A typical approach to solving a classification problem is to identify a class of candidate models, and then perform model selection using some procedure like cross validation. Typically one selects the model with the highest accuracy, or some related function that encodes problem specific information, like $\text{F}_\beta$.
Assuming the end goal is to produce an accurate classifier (where the definition of accuracy is again, problem dependent), in what situations is it better to perform model selection using a proper scoring rule as opposed to something improper, like accuracy, precision, recall, etc? Furthermore, let's ignore issues of model complexity and assume a priori we consider all the models equally likely.

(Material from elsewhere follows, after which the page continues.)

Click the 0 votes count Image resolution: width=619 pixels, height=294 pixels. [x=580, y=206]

Previously I would have said never. We know, in a formal sense, classification is an easier problem than regression [1], [2] and we can derive tighter bounds for the former than the later ($*$). Furthermore, there are cases when trying to accurately match probabilities can result in incorrect decision boundaries or overfitting. However, based on the conversation here and the voting pattern of the community in regards to such issues, I've been questioning this view.

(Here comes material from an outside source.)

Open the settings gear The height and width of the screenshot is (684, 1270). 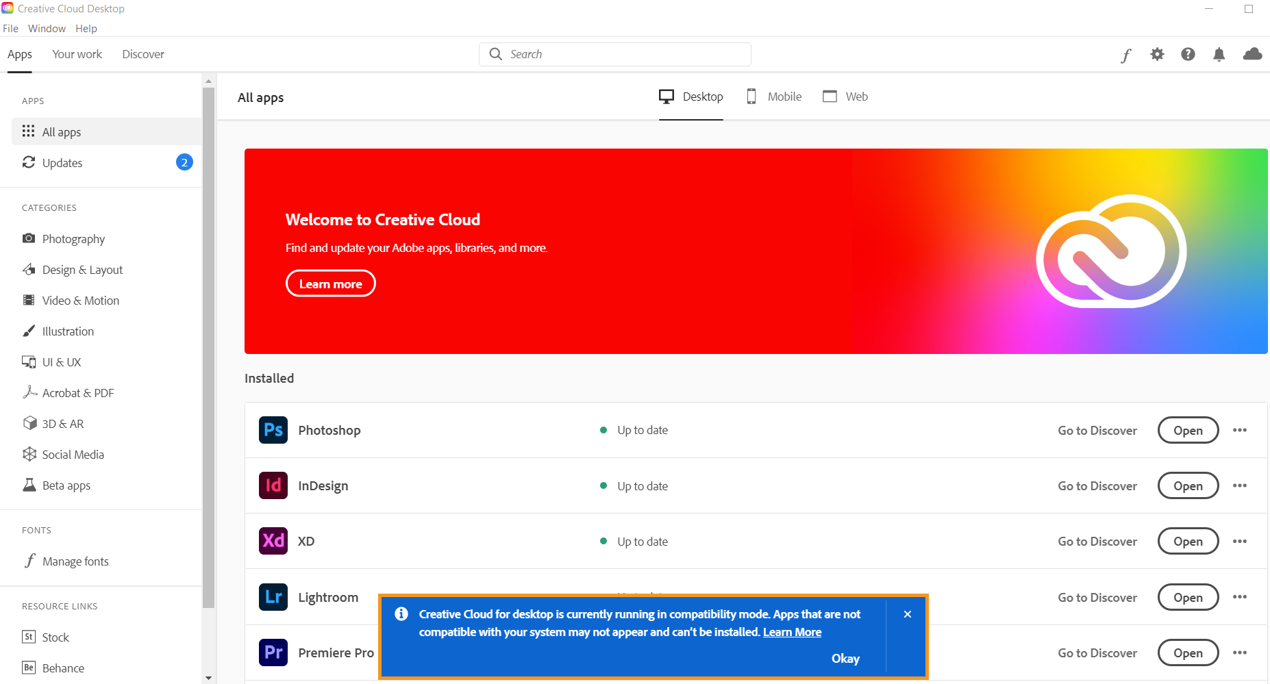point(1157,54)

- Devroye, Luc. A probabilistic theory of pattern recognition. Vol. 31. springer, 1996., Section 6.7
- Kearns, Michael J., and Robert E. Schapire. Efficient distribution-free learning of probabilistic concepts. Foundations of Computer Science, 1990. Proceedings., 31st Annual Symposium on. IEEE, 1990.
$(*)$ This statement might be a little sloppy. I specifically mean that given labeled data of the form $S = \{(x_1, y_1), \ldots, (x_n, y_n)\}$ with $x_i \in \mathcal{X}$ and $y_i \in \{1, \ldots, K\}$, it seems to be easier to estimate a decision boundary than accurately estimate conditional probabilities.